In some embodiments, the first model and the second model are both deep neural network models, but the parameters of the second model are less than the parameters of the first model, such that the second model occupies less resources at runtime than the first model. For example, the number ratio of the parameters of the second model to the parameters of the first model is less than 1/2, or preferably less than 1/5, e.g., less than 1/800, less than 1/500, less than 1/200, less than 1/100, or less than 1/10, etc. The specific ratio of the number of parameters is not limited in this application.

For example, the first model may be the convolutional recurrent neural network model shown in fig. 1, which typically has more than 100 ten thousand parameters; the second model may be the RNNoise model shown in fig. 2, which typically has less than 100 ten thousand parameters, for example around 10 thousand parameters. For another example, the first model may be the convolutional recurrent neural network model shown in fig. 1, and the second model may be the convolutional recurrent neural network model generated after the first model is compressed (e.g., by 2 to 100 times). The compression described above involves pruning and/or quantizing the parameters of the convolutional recurrent neural network model.

It is understood that the first model and the second model can also be other deep neural network models suitable for speech enhancement, such as Convolutional Neural Network (CNN), cyclic neural network (RNN), Deep Belief Network (DBN), Restricted Boltzmann Machine (RBM), fully-connected network (FCN), Deep Convolutional Network (DCN), long-short term memory (LSTM) network, or gated round-robin unit (GRU), etc., which are not listed here.

In other embodiments, the first model is a deep neural network model and the second model is a hybrid model that includes a digital signal processing model and a simplified neural network model. The digital signal processing model can filter noise signals through the traditional digital signal processing technology, so that voice enhancement is realized. For example, the digital signal processing model may implement speech enhancement based on spectral subtraction, wavelet transform, or Wiener (Wiener) filters. The input frame length of the digital signal processing model is usually shorter, and the occupied resources are less, so that the finally obtained voice enhancement model is favorable for obtaining the effects of low delay and low power consumption.

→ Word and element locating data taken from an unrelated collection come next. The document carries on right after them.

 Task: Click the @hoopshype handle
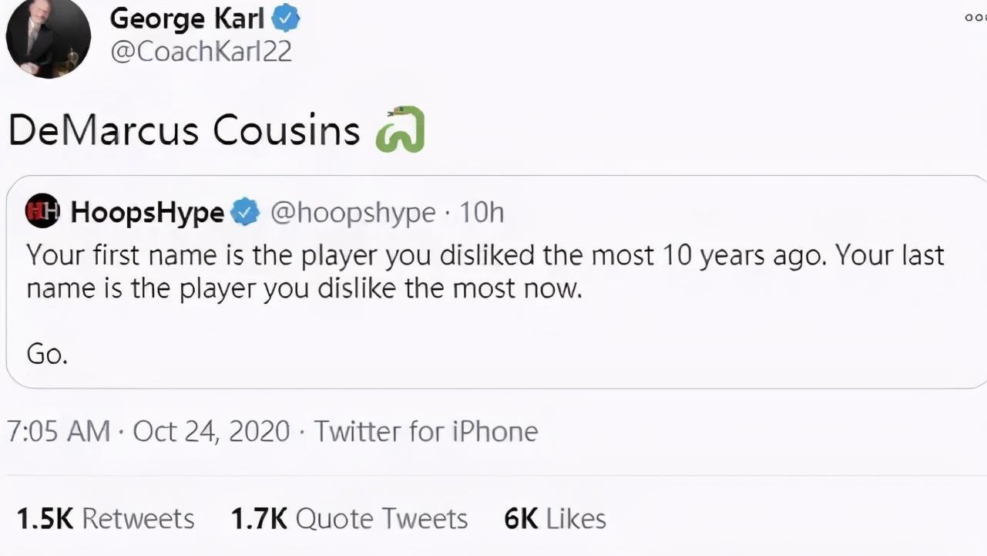point(353,212)
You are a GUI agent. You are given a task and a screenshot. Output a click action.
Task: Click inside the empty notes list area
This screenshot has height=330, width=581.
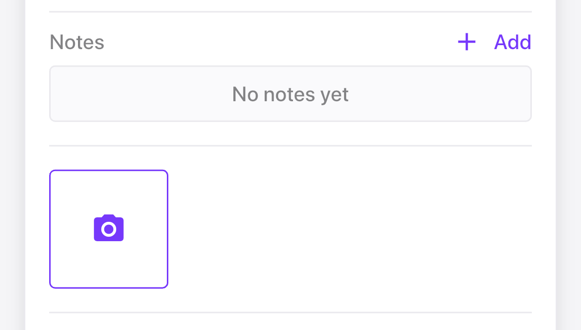pos(291,94)
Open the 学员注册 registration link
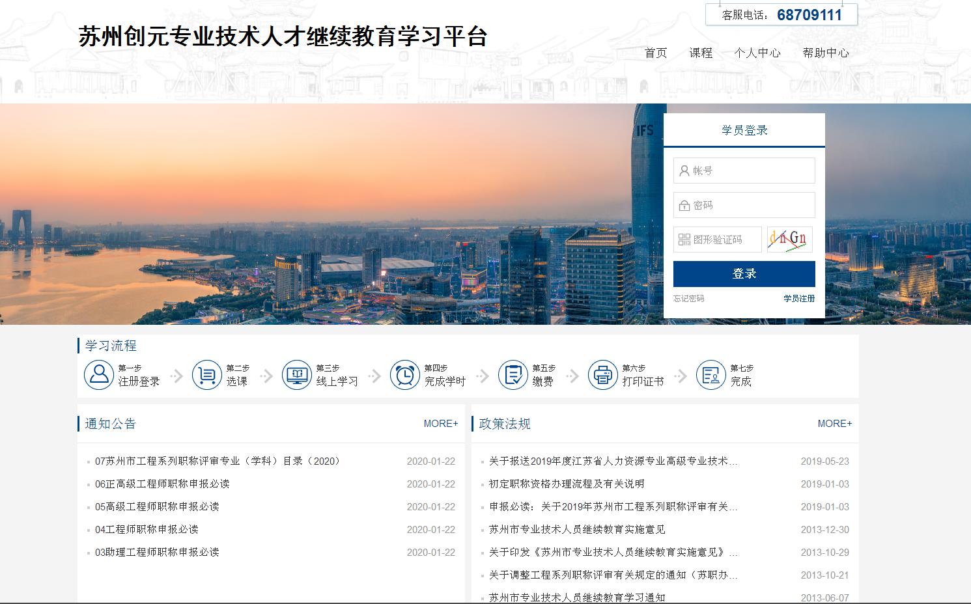Image resolution: width=971 pixels, height=604 pixels. coord(799,299)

In some embodiments, the simplified neural network model in the second model may not have the function of speech enhancement, but the output result of the first model can be fused with the output result of the digital signal processing model, so that the second model still can achieve the effect of speech enhancement in the whole view. For example, the second model may include an energy Spectrum Estimation (Power Spectrum Estimation) model and one or more fully connected layers. The energy spectrum estimation model is one of digital signal processing models that can estimate the energy spectrum of noise for use in suppressing or canceling the noise signal in the audio data. The full link layer, although not having a speech enhancement function, can fuse the output result of the energy spectrum estimation model with the output result of the first model.

It will be appreciated that the parameters in the first and second models (e.g., parameters of the deep neural network model, parameters of the digital signal processing model, or parameters of the fully-connected layer) may have initial values before untraining. After training with the aforementioned training data, these parameters in the model may be updated.

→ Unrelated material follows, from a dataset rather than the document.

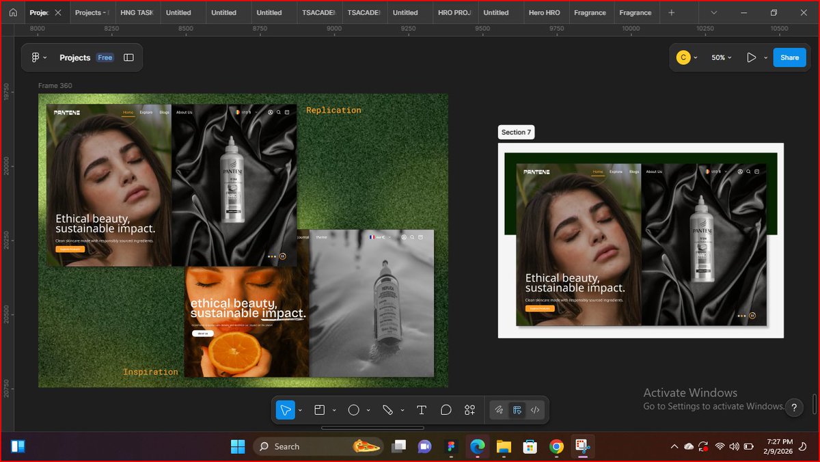Enable the annotate scribble tool
This screenshot has width=820, height=462.
pos(499,409)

Step 330, training the first model and the second model based on the audio training data.

In some embodiments, a first audio having a frame length of M may be first obtained from an input audio; and inputting the first audio frequency into the first model for processing so as to obtain a first output result. Next, a second audio having a frame length of N may be obtained from the input audio, where the second audio follows the first audio and N < M. The second audio and the first output result may then be input to a second model for processing to obtain a second output result. In this way, based on the second output result and the output audio, the parameters of the first model and the second model may be updated, thereby obtaining a trained first model and a trained second model.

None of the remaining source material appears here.